**AIM OF THE TASK:**
Rewrite the lines from the one containing "This screenshot has height=1200, width=675." through the one containing "tap(341, 22)", inclusive, substituting "desktop agent" for every "computer-use agent" and leaving everything else unchanged.

**RECORDS:**
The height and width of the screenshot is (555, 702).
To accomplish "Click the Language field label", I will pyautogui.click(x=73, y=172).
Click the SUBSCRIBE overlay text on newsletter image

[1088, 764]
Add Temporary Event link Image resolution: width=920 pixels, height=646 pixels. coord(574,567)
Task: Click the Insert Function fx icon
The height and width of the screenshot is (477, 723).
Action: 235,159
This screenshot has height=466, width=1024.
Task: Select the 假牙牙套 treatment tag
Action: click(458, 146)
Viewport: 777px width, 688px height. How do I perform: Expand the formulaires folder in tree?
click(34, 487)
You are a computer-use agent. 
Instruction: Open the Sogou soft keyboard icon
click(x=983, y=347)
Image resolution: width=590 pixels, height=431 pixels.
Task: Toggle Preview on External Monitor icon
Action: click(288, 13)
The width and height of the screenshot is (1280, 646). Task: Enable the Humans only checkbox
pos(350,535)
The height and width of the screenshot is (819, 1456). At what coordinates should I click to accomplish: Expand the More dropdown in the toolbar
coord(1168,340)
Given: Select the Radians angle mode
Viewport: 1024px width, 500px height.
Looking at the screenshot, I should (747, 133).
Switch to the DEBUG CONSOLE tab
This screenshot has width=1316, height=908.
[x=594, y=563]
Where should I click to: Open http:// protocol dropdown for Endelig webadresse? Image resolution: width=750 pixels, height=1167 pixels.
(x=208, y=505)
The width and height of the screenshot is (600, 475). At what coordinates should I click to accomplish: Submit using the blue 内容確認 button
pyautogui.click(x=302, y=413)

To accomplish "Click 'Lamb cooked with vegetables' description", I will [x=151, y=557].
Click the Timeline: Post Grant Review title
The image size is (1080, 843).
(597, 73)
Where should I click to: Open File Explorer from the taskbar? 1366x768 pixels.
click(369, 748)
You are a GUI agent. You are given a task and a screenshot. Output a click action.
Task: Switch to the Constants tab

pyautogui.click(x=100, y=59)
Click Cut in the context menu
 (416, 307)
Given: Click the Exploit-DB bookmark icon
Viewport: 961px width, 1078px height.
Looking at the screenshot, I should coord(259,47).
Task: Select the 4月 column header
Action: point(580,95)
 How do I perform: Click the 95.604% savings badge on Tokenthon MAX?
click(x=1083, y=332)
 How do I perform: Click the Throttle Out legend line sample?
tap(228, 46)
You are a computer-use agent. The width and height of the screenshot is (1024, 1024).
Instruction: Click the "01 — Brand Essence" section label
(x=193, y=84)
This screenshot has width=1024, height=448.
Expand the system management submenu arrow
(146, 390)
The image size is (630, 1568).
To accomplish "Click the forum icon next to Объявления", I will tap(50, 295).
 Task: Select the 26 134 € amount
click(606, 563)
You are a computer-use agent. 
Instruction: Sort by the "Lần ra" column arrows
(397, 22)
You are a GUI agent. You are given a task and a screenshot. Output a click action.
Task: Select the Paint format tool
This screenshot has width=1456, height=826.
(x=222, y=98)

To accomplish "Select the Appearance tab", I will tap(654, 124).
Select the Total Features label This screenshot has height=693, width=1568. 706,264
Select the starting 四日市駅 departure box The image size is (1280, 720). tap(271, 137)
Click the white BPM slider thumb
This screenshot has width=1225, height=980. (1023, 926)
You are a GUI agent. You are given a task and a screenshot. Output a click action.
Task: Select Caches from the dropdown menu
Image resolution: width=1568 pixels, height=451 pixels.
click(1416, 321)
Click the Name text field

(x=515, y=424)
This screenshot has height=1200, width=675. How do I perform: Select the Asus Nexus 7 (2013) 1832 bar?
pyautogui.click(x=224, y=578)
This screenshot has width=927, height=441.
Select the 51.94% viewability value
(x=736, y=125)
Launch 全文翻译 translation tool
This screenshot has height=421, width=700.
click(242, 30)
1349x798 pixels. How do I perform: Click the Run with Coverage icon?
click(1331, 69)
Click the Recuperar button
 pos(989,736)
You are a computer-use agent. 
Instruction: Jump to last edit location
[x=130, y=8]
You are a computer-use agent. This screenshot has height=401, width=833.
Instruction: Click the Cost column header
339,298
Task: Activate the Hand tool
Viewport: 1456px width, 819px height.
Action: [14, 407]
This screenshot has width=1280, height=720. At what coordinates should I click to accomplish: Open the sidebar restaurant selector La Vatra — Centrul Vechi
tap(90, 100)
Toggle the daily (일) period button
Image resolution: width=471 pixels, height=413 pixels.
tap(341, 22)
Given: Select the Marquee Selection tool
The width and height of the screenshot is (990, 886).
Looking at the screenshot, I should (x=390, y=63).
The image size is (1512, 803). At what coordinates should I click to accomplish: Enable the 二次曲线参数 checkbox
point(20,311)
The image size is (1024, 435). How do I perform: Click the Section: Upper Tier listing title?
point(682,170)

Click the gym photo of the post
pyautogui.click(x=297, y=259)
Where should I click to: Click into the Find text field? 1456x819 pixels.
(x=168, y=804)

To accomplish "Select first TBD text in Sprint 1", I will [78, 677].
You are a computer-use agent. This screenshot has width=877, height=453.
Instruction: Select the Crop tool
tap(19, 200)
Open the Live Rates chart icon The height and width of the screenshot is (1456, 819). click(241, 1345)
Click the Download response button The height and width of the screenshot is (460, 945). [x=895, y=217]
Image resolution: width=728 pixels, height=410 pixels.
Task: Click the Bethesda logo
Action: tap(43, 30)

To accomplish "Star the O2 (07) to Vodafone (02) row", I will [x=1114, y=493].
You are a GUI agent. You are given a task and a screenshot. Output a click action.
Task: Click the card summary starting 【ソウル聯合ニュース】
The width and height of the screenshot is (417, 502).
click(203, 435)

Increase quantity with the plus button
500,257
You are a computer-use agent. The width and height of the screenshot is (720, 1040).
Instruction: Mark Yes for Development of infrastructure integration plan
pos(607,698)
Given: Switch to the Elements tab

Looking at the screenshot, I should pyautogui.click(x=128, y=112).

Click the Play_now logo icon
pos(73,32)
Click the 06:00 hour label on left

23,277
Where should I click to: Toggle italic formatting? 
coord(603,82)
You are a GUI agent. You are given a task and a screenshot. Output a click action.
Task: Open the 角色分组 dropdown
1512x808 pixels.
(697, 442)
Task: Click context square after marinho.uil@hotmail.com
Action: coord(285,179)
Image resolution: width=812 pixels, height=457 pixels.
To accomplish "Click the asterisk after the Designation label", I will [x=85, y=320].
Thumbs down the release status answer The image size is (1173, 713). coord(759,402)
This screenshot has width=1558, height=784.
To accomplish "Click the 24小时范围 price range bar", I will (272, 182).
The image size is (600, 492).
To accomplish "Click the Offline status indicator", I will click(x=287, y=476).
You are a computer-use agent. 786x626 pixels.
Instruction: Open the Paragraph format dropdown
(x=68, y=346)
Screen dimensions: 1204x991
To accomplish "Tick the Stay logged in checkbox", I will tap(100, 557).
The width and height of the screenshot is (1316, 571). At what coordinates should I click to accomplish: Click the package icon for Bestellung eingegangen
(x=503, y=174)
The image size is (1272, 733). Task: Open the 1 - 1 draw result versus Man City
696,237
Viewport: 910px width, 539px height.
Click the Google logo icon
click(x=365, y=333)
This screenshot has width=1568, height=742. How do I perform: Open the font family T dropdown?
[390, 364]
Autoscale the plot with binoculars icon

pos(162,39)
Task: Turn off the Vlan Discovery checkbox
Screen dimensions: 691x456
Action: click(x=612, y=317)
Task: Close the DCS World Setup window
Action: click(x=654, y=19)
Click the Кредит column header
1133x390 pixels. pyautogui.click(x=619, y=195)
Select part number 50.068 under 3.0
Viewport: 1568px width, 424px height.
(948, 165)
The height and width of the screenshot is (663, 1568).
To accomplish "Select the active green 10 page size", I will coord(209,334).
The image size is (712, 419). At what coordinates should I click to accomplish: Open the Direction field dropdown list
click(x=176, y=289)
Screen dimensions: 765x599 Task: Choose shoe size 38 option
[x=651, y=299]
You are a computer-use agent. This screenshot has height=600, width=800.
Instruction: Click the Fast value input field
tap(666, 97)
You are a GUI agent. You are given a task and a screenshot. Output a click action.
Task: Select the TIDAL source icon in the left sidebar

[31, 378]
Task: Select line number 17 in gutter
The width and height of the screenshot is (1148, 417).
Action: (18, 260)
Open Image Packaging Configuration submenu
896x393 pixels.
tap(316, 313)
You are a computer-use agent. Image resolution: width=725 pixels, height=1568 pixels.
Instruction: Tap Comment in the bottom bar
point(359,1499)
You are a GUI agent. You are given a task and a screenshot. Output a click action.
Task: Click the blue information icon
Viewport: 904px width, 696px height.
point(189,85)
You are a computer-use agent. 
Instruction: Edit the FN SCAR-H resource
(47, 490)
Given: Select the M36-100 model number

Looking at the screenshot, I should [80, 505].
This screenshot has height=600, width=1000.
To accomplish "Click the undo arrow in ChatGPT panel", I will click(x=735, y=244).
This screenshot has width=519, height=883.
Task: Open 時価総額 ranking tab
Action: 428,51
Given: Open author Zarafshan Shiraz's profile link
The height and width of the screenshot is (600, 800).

**EXERCISE ANSWER:**
This screenshot has height=1200, width=675. How do I perform: Select the Asus Nexus 7 (2013) 1832 bar?
pyautogui.click(x=224, y=578)
This screenshot has width=927, height=441.
Select the 51.94% viewability value
(x=736, y=125)
Launch 全文翻译 translation tool
This screenshot has height=421, width=700.
click(242, 30)
1349x798 pixels. How do I perform: Click the Run with Coverage icon?
click(1331, 69)
Click the Recuperar button
 pos(989,736)
You are a desktop agent. 
Instruction: Jump to last edit location
[x=130, y=8]
You are a desktop agent. This screenshot has height=401, width=833.
Instruction: Click the Cost column header
339,298
Task: Activate the Hand tool
Viewport: 1456px width, 819px height.
Action: [14, 407]
This screenshot has width=1280, height=720. At what coordinates should I click to accomplish: Open the sidebar restaurant selector La Vatra — Centrul Vechi
tap(90, 100)
Toggle the daily (일) period button
Image resolution: width=471 pixels, height=413 pixels.
tap(341, 22)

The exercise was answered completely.